> [Document segment]:

Interesting view into the head of your female character. I liked some of the random thoughts that she came up with, but have to wonder if anyone would think At some point it occurred to her that Mike was a very good kisser. In a strange sort of way, it made her proud to know her best friend was so gifted.

Damn, I'm disappointed that Mike didn't go any further. How many men would have the willpower to stop when they're that far and know that the woman would quite happily go further?

A classically beautiful redhead with a tall, graceful body, she was sure that if everything else were equal, Rene, although admittedly cute and sexy, would have been no competition.

I think you could find a better way to spread the details out than that. Plus, if you're going to describe her, then probably best to do it near the beginning of the story before the readers have any imaginations of what she looks like.

“You’re asking me if that’s the place where we made out like a couple of wild weasels?” - Interesting choice of simile here.

Romance is definitely not my thing. You leave me hugely hanging at the end. We've done all the build up and now we've got no action. And I'm not just talking about the sex. They've made their decision and then - stop. I think you could write at least another Lit page on that, maybe more.

Godd story, very well written. Not my thing and the ending annoyed me, but up to your usual high standards.

The Earl
 
Hey there,

I agree with TheEarl that this story is very good. I think it's nearly perfect = ) There are very few things that bristled me the wrong way, which is odd, since usually I'm bristling all over.

It was weird, because I know someone named "Debbie Rankin" but I got over that pretty easily. The first sentence sort of got to me because it didn't seem natural.

“What has gotten into you, girl?”

> [Provided material]:
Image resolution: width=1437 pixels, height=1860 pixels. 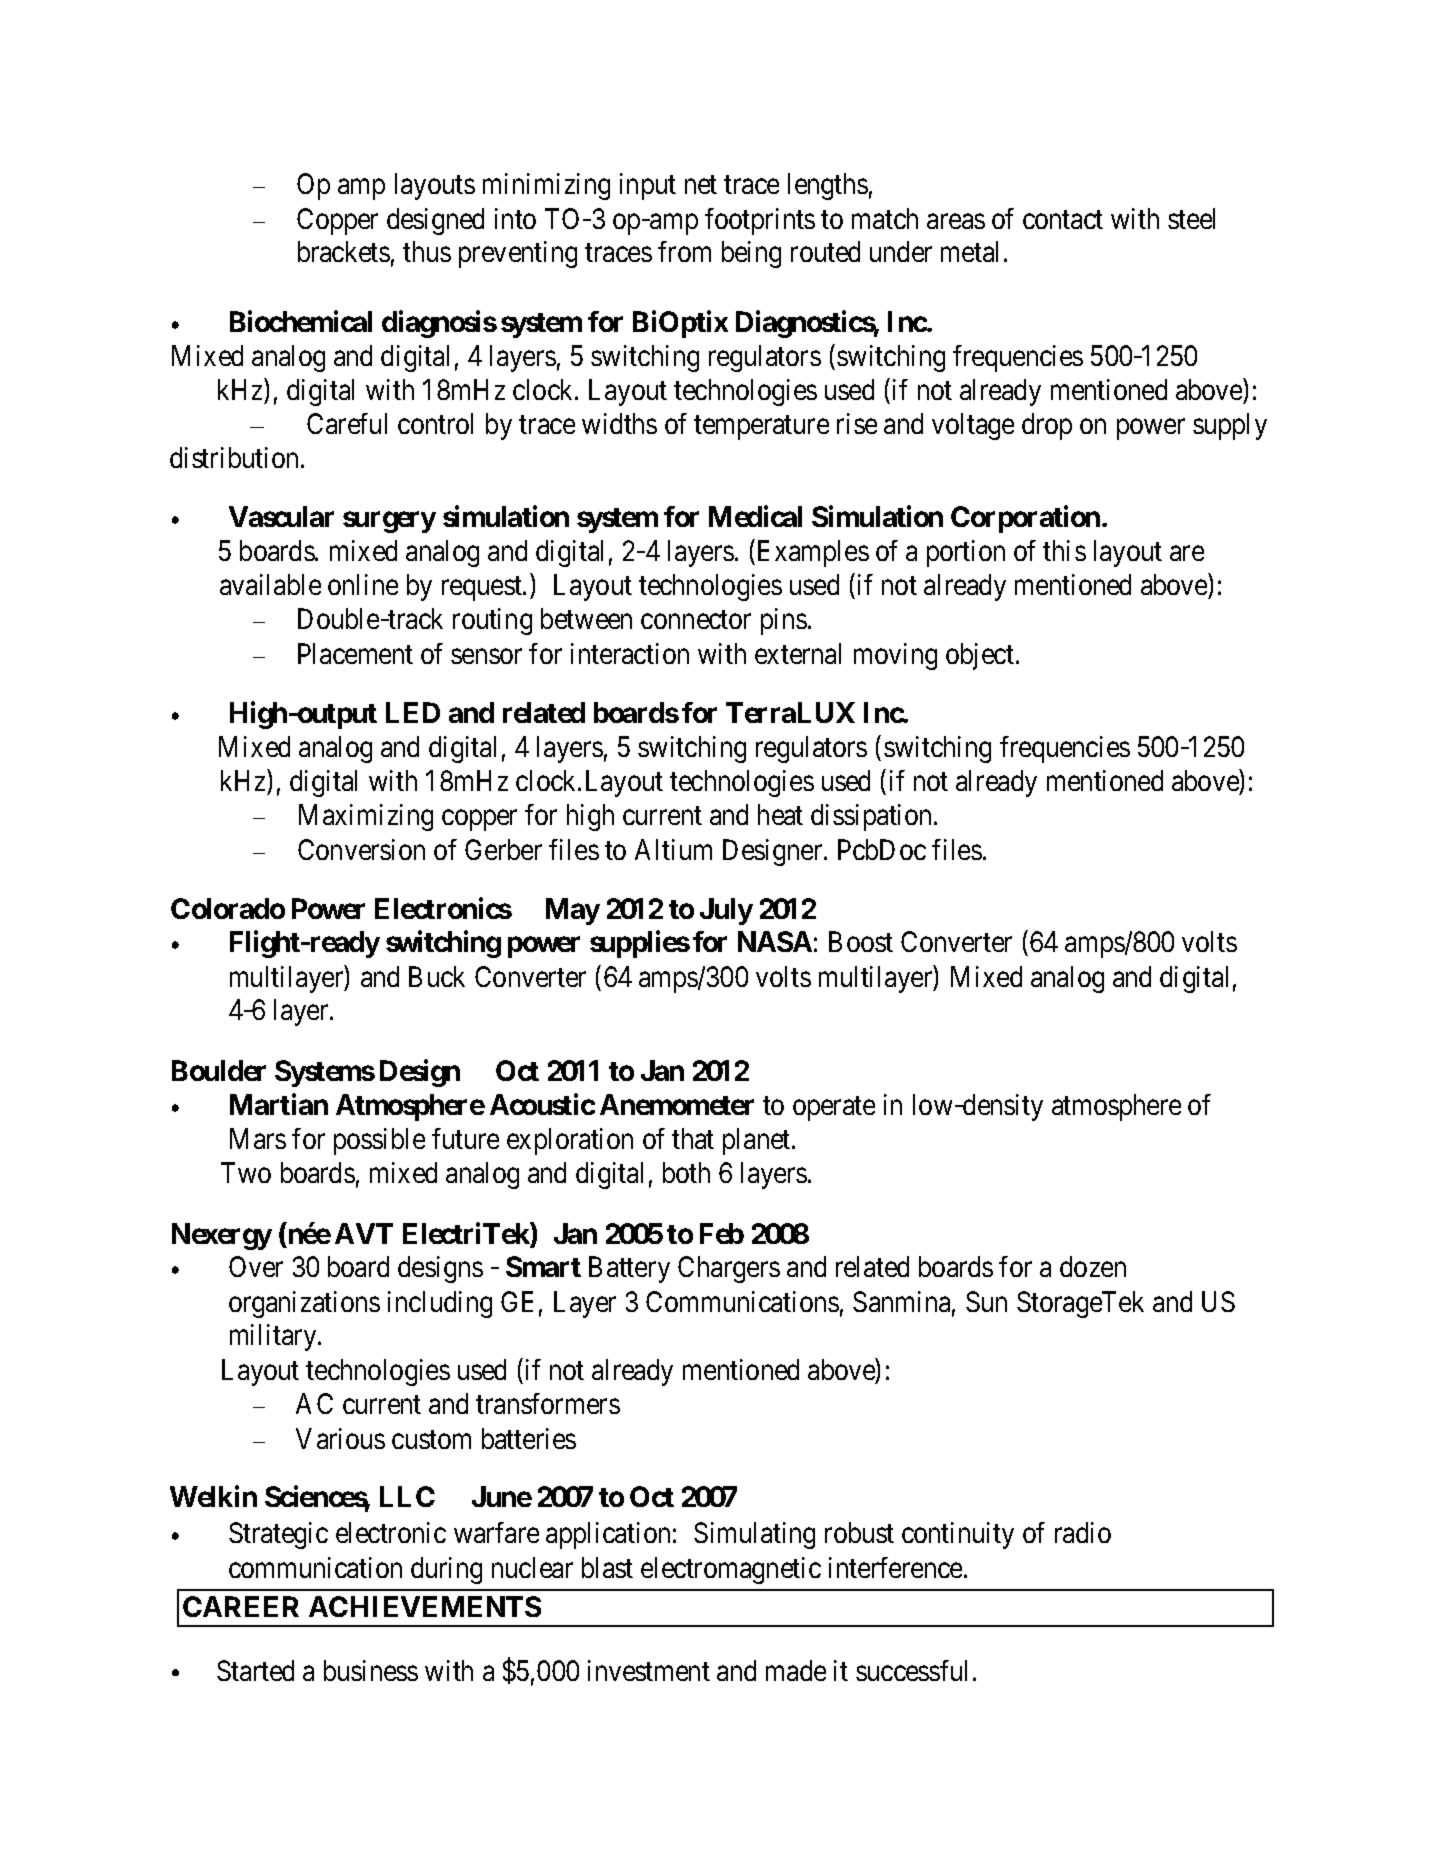 What do you see at coordinates (755, 516) in the image?
I see `Medical` at bounding box center [755, 516].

> [Set problem]:
According to the story critique, where in a story is it best to describe a character?

> [Exercise solution]:
Near the beginning, before readers have formed any picture of what she looks like.